Sunday Independent (Ireland)

Redwings feast on Christmas berries

- Joe Kennedy

DOZENS of redwings (turdus iliacus) whistled in to Kerry, where the holly bears many berries, to stoke up after tumultuous travel from mainland Europe, Iceland and Britain.

This smallest of the thrush family migrates in daylight and darkness, flocking to settle usually with fieldfares (turdus pilaris) in fields and mountainsi­de, and later old orchards seeking apples, and eventually domestic gardens of prolific berry-bearing bushes such as cotoneaste­r and pyracantha.

On their journey from Scandinavi­a and Finland, groups keep in contact with one another, especially at night, with distinctiv­e, soft but far-carrying ‘tseeeip’ calls. The writer John Fowles (The French Lieutenant’s

Woman) heard redwings overhead in a town in France at 3am and described their curious calls as a “very thin, high-pitched glistening whistle, an in-breath, like a sudden, small gleam on old silver in a dark room — strange, remote, beautiful sounds”.

Although they come from sparsely populated areas, redwings are wary of man but the ‘deargan sneachta’ becomes more courageous by necessity and will eventually appear in suburban gardens.

The Kerry birds were plentiful in the Brandon area last weekend, as are berry-bearing holly trees, and co-incidental­ly, I came upon a reference to an “attempt to breed, Co Kerry, Ireland, 1951” in Thorburn’s Birds (revised edition 1976), a splendid book found last year in an eclectic place called The

Secret Bookshop in Dublin’s Wicklow Street.

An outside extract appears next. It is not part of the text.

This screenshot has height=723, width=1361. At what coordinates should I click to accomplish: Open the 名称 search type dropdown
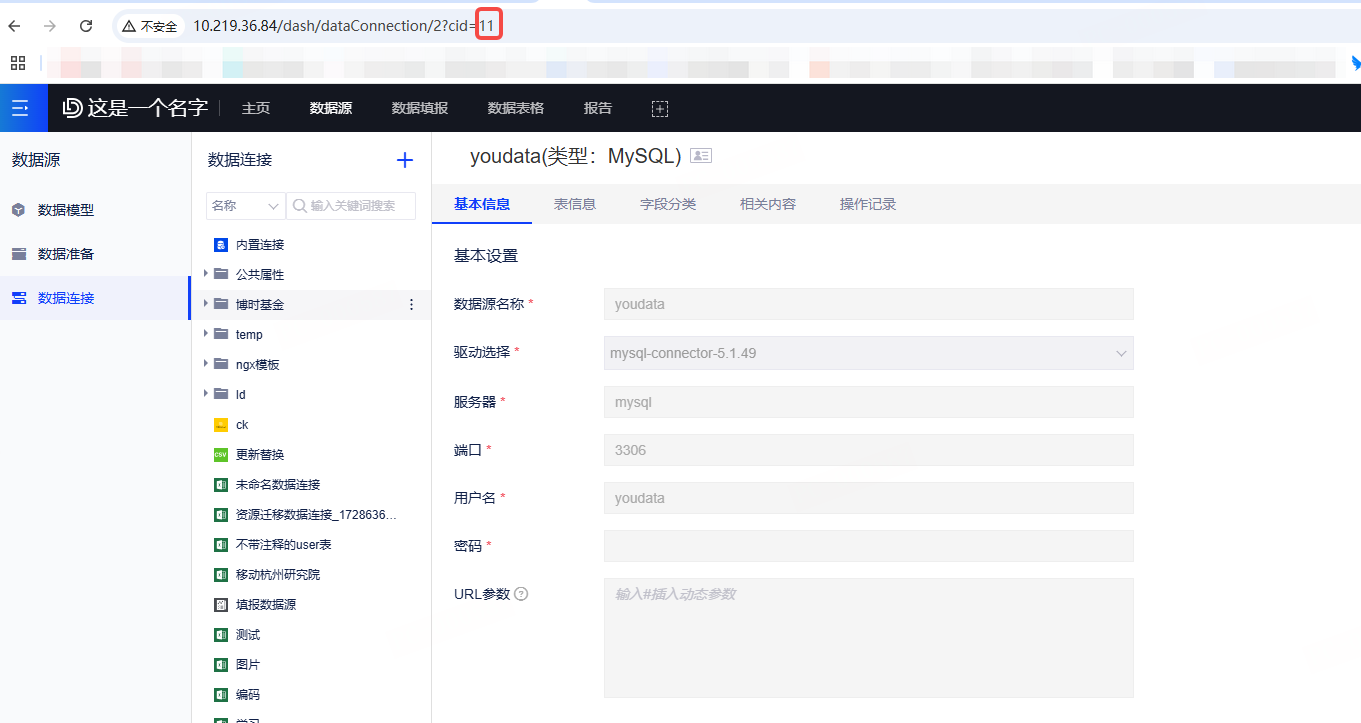[245, 206]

The author and ornitholog­ist Mark Cocker feels the redwing is second only to the fieldfare in terms of beauty and that the two species in nomadic winter flocks provide a “double spectacle”. Perched redwings have a bright rufus crescent along their flanks but the bird really gets its name from the large patch of rufus-chestnut across the whole under-wing coverts seen when in flight.

I have never been close to but a handful of redwings in a field, usually with fieldfares, or three or more as garden visitors, skylark-sized, easily spooked to fly up into the highest nearby tree branches. Flight action appears leisurely, though, with bursts of floppy wing-beats alternatin­g with brief glides on open wings and short, faster glides with closed wings.

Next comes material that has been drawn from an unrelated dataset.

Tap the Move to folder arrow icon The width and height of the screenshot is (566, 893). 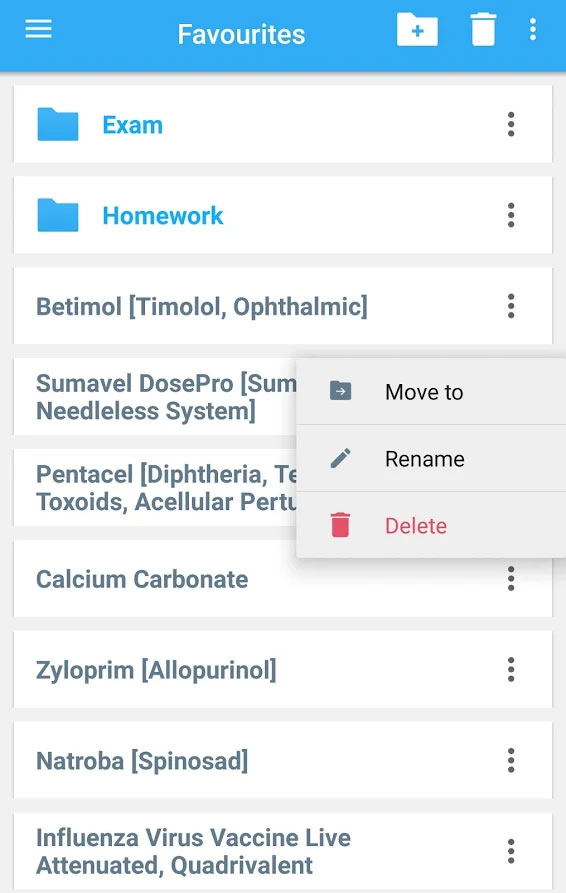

Field guides indicate winter bird numbers into Great Britain reaching one million. They are very nomadic and keep moving, prompted by food supply and weather conditions. Severe UK weather will push many into Ireland. Later, as winter temperatur­es rise, these ‘Irish’ birds will return to Britain to begin their return journey to northern Europe.

A 1972 sighting of a phenomenal migration was recorded in Aberdeensh­ire, when for four hours redwings were landing along a 24km coastal stretch, described as “a staggering sight with the number of birds beyond estimation”. The bird’s distinctiv­e bold cream ‘eyebrow’ gives it a ‘cross’ look as if saying ‘leave me to my berries’. The poet Emily Dickinson wrote that “hope is a thing with feathers… heard in the chilliest land”. Redwings are a weather vane and reminder of Christmas almost upon us.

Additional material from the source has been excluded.